A prominent law firm weighed in on Maryland’s forensic mental-health crisis this week, filing a lawsuit designed to compel the transfer of mentally ill defendants from jail cells to hospital beds.
“We are seeing our clients not getting treatment, and they’re not healthy,” Mary Pizzo, an attorney and mental-health specialist at Maryland’s Office of the Public Defender, said Friday. “A jail is not the place for them to be.”
The lawsuit, filed on a pro-bono basis by the firm Venable LLP, identifies four individuals with the intent of becoming a class-action filing. The four inmates in the suit are in Baltimore and are clients of the public defender’s office there. Of the four, three are charged with attempted murder and one is charged with first-degree arson.
In all four cases, a judge determined the defendants to be mentally incompetent and a risk to themselves or others — and ordered them to be treated at Clifton T. Perkins Hospital Center, a maximum-security forensic hospital in Howard County.
But that hospital has been beyond its patient capacity for much of the past year, according to state officials, as have the four other psychiatric hospitals that are supposed to take in mentally ill patients from jails.
Throughout Maryland, according to recent counts by the state’s Department of Health and Mental Hygiene (DHMH), 84 jail inmates are waiting for court-ordered bed space. The crisis has ensnared hospitals, jails and judges — and, according to Maryland Gov. Larry Hogan (R), has become a top priority for the state health department.
“We’ll be working very closely with that department to try and find some solutions,” Hogan said Thursday.
Having clients holding in jails when they need hospital treatment is a scene defense attorneys watch play out every day.
“It’s heartbreaking,” said Rich Rydelek, who works for the public defender’s office in Prince George’s County.
Many of his clients, because of the nature of their illnesses, think the world is out to get them. Being confined in a cell affirms their fears, and, when they do mix with other inmates, Rydelek said, they are ill-equipped to deal with them.
“They are potential victims to, at a minimum, ridicule,” Rydelek said. “These people are vulnerable in the environment of a jail in a way that others are not.”
He and other defense attorneys also stressed that in many cases, while their clients are waiting for treatment and held in jails, they have not been tried in court — and could be innocent of their charges.
The crisis of the full hospitals has been developing for more than a year. More people with acute mental illness are showing up at jails, according to corrections officials, yet the number of state hospital beds has not grown.
The complaint this week named two defendants: the Maryland Department of Health and Mental Hygiene and the department’s secretary, Van T. Mitchell. A spokesman for Mitchell and the department, Chris Garrett, declined to comment Friday, citing a policy of not discussing pending litigation.
In earlier court proceedings, Mitchell and other DHMH officials have said they had limited funds to hire more hospital staffers but stressed that the crisis goes beyond funding. They said that they are having difficulty hiring new staff and are having trouble finding community treatment programs to take in patients from the state hospitals once the patients have improved.
Under Maryland law, mental illness and criminal justice intersect in two major areas.
At the time of an alleged crime, if mental illness kept the suspect from understanding they were breaking the law, they can plead not criminally responsible — commonly known as the insanity defense.

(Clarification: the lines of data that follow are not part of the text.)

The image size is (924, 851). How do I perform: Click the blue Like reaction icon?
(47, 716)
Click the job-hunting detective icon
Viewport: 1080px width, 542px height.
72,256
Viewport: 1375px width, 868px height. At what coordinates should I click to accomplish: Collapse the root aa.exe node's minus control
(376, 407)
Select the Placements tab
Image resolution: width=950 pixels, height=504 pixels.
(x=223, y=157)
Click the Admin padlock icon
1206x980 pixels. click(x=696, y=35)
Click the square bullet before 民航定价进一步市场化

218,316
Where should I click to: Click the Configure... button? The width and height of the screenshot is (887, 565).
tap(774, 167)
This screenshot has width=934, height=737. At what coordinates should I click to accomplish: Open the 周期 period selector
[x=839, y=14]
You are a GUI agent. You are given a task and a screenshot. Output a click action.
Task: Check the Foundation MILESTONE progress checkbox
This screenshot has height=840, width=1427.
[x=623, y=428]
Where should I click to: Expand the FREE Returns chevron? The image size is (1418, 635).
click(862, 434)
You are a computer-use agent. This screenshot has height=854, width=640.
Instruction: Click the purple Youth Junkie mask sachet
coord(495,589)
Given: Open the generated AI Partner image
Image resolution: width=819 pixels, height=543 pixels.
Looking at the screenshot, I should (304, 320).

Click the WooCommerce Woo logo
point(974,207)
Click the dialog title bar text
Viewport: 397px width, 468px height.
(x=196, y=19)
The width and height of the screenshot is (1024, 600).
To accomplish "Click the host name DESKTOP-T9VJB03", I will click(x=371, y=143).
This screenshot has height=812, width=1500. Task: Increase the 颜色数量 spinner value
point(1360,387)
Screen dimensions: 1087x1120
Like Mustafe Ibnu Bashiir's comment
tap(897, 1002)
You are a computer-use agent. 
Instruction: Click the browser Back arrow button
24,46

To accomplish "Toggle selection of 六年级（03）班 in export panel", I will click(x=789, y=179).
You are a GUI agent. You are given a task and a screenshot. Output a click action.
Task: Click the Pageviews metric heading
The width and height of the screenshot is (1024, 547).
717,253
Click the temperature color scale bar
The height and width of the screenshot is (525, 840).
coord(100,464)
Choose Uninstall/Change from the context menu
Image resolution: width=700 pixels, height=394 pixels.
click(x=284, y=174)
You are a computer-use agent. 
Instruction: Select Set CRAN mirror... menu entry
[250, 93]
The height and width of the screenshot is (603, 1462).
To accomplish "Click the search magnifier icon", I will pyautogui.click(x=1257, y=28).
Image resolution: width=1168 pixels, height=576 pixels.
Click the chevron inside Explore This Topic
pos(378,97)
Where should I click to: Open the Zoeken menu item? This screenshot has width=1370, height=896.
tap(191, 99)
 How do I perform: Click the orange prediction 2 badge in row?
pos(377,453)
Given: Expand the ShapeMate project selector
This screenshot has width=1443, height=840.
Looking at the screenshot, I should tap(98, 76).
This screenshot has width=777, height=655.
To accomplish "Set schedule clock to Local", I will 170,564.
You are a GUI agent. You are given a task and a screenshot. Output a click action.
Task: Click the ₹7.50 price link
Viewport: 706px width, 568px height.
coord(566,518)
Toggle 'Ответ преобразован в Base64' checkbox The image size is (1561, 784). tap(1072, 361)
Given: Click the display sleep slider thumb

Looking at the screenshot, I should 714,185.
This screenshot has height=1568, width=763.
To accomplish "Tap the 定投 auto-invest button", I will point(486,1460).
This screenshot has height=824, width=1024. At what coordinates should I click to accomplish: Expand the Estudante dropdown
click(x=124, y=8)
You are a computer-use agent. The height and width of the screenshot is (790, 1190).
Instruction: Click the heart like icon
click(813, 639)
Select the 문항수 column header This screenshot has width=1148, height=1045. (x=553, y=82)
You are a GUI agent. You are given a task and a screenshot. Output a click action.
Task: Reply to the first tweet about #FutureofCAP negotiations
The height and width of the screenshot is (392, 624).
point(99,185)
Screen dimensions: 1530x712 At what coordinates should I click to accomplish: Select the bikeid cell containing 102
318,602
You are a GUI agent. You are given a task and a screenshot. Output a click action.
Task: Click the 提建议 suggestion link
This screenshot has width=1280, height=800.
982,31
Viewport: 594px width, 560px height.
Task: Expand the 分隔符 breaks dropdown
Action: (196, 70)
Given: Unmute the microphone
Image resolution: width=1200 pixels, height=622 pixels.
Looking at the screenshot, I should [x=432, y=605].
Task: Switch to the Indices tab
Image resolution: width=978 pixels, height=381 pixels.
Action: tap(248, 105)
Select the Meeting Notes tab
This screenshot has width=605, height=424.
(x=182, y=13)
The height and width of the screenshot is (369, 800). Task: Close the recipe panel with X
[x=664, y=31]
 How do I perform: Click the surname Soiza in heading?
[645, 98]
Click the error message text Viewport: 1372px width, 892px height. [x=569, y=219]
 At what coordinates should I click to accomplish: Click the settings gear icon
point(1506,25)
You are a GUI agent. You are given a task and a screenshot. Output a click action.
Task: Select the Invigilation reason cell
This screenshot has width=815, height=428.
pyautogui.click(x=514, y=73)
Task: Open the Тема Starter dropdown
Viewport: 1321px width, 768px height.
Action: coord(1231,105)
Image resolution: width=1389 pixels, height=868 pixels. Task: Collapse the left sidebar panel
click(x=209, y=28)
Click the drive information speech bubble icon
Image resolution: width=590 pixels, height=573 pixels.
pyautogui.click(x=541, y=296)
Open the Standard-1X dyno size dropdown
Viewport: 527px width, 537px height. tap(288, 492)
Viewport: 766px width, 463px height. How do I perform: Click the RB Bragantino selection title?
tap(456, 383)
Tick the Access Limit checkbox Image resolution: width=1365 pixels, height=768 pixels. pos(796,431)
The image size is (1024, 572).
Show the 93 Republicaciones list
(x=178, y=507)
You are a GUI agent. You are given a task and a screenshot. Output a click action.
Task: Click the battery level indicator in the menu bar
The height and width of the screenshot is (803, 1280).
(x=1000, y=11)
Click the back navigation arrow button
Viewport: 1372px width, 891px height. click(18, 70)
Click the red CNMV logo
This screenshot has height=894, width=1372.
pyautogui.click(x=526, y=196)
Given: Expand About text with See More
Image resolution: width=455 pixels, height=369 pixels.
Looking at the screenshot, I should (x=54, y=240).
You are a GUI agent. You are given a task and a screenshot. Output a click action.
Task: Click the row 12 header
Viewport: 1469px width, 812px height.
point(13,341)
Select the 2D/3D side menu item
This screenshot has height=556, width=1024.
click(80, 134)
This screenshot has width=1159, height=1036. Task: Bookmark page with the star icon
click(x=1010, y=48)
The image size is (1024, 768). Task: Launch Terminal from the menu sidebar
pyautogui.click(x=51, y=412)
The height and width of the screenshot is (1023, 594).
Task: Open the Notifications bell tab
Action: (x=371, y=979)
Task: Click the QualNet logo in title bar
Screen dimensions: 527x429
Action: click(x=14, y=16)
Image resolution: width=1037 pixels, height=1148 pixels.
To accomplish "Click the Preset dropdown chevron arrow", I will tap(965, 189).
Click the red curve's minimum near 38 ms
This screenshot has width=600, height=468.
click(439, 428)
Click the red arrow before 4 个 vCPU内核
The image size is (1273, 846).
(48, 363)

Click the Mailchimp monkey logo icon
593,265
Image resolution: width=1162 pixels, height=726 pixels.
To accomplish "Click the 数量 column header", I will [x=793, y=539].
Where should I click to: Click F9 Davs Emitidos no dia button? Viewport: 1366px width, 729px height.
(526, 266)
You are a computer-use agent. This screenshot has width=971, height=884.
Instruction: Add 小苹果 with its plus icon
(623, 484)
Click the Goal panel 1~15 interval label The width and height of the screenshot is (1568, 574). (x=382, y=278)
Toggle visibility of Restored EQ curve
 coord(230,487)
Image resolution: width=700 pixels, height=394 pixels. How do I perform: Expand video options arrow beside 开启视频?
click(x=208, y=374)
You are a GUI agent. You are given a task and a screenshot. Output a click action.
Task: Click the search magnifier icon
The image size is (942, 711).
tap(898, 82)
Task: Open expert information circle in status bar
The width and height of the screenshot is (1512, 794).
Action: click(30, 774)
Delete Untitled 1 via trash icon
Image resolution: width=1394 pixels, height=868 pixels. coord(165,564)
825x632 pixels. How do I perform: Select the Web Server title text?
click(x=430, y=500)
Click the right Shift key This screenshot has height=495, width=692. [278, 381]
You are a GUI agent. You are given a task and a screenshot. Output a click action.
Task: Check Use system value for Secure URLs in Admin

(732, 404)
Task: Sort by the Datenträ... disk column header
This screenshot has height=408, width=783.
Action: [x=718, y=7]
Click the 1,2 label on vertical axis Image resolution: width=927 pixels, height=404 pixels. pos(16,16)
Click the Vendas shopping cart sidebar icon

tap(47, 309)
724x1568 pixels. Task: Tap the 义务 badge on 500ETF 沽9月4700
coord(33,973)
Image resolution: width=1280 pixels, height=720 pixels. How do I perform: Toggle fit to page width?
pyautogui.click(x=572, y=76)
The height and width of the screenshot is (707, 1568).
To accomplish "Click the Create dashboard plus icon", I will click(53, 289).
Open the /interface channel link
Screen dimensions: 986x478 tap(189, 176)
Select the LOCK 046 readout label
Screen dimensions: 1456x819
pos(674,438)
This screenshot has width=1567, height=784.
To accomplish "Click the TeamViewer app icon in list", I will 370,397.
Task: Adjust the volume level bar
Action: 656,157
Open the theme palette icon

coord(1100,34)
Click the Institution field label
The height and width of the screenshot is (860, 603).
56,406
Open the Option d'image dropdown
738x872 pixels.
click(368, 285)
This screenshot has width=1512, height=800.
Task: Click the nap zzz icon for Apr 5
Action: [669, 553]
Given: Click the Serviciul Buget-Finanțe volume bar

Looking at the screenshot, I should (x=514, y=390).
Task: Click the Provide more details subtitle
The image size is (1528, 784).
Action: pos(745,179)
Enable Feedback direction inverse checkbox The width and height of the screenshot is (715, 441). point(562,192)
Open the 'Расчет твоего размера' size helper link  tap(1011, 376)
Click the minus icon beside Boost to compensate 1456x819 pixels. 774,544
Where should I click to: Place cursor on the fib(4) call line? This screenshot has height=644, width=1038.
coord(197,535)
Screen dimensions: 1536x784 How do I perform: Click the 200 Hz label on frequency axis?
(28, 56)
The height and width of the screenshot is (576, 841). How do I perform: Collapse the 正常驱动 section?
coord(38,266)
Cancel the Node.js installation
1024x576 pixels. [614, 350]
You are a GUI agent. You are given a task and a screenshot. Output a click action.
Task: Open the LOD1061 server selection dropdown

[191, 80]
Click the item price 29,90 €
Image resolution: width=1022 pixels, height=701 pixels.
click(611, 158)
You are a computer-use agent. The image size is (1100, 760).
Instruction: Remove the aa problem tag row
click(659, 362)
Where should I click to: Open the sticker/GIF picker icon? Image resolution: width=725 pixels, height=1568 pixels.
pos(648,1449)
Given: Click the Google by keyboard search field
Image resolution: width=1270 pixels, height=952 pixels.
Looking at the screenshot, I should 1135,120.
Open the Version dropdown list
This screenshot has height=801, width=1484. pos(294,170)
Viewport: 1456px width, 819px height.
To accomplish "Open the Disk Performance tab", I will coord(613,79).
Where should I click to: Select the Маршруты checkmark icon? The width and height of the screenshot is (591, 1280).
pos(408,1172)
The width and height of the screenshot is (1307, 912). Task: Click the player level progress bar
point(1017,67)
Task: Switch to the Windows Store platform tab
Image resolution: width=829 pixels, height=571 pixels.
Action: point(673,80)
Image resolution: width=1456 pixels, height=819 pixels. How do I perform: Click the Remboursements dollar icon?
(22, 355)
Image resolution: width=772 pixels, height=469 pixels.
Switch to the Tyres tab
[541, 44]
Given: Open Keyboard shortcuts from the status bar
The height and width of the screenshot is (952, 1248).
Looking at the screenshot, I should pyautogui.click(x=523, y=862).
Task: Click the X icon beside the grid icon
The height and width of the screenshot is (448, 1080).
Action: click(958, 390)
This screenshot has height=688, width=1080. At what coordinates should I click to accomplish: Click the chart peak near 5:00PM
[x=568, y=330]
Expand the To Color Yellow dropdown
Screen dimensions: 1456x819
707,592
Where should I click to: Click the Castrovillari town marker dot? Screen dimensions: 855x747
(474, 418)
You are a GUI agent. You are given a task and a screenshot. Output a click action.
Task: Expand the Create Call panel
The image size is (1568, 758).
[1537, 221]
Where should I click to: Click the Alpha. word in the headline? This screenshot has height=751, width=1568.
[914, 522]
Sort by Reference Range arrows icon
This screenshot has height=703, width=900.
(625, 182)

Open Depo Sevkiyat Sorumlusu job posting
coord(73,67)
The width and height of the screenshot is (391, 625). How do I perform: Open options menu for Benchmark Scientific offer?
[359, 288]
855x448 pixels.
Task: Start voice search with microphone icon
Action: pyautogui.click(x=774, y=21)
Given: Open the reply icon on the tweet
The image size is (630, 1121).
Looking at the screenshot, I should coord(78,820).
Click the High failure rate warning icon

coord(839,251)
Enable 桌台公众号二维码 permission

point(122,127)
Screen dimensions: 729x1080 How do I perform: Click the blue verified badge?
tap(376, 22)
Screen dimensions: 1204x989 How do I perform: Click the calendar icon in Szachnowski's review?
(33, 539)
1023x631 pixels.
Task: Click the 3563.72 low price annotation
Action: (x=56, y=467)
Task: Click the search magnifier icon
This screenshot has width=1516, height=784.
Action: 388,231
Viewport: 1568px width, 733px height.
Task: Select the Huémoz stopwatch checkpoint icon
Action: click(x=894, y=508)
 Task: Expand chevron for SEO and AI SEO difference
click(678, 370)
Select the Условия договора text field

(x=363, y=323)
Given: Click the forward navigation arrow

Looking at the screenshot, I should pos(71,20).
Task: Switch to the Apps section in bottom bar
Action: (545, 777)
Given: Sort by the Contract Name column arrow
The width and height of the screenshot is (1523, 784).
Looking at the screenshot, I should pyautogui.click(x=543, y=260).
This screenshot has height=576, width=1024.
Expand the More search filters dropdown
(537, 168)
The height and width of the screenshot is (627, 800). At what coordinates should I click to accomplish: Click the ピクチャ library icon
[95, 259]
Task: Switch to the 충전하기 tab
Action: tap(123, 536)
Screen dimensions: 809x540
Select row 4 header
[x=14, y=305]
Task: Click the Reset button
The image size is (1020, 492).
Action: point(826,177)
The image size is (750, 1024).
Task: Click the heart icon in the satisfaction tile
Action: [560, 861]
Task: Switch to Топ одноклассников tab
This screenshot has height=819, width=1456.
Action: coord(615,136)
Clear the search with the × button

Before that happens, however, there is a stage of the criminal process known as mental competency — which covers the question of whether a person understands their surroundings well enough to participate in court proceedings. It is that part of the legal process that the legal complaint addresses.
In the case of the four Baltimore inmates, a judge had determined they were incompetent to stand trial and ordered them to Perkins for treatment — but they remained locked in jail. Attorneys involved in the litigation said they are trying to identify similar-situated inmates around the state.
According to the complaint, DHMH has not met its “clear legal obligation” to take in mentally incompetent inmates for treatment.
“Rather than complying with these court orders,” the lawsuit states. “DHMH, by its actions and inactions, requires plaintiffs and class members to languish unlawfully in jail or detention facilities.”
The complaint also states that as things now stand, similar claims have been made for individual inmates. DHMH officials, the complaint states, have addressed the one-off cases by “magically finding space in a DHMH facility, while steadfastly failing to change the practice that necessitated the initiation of the enforcement in the first place.”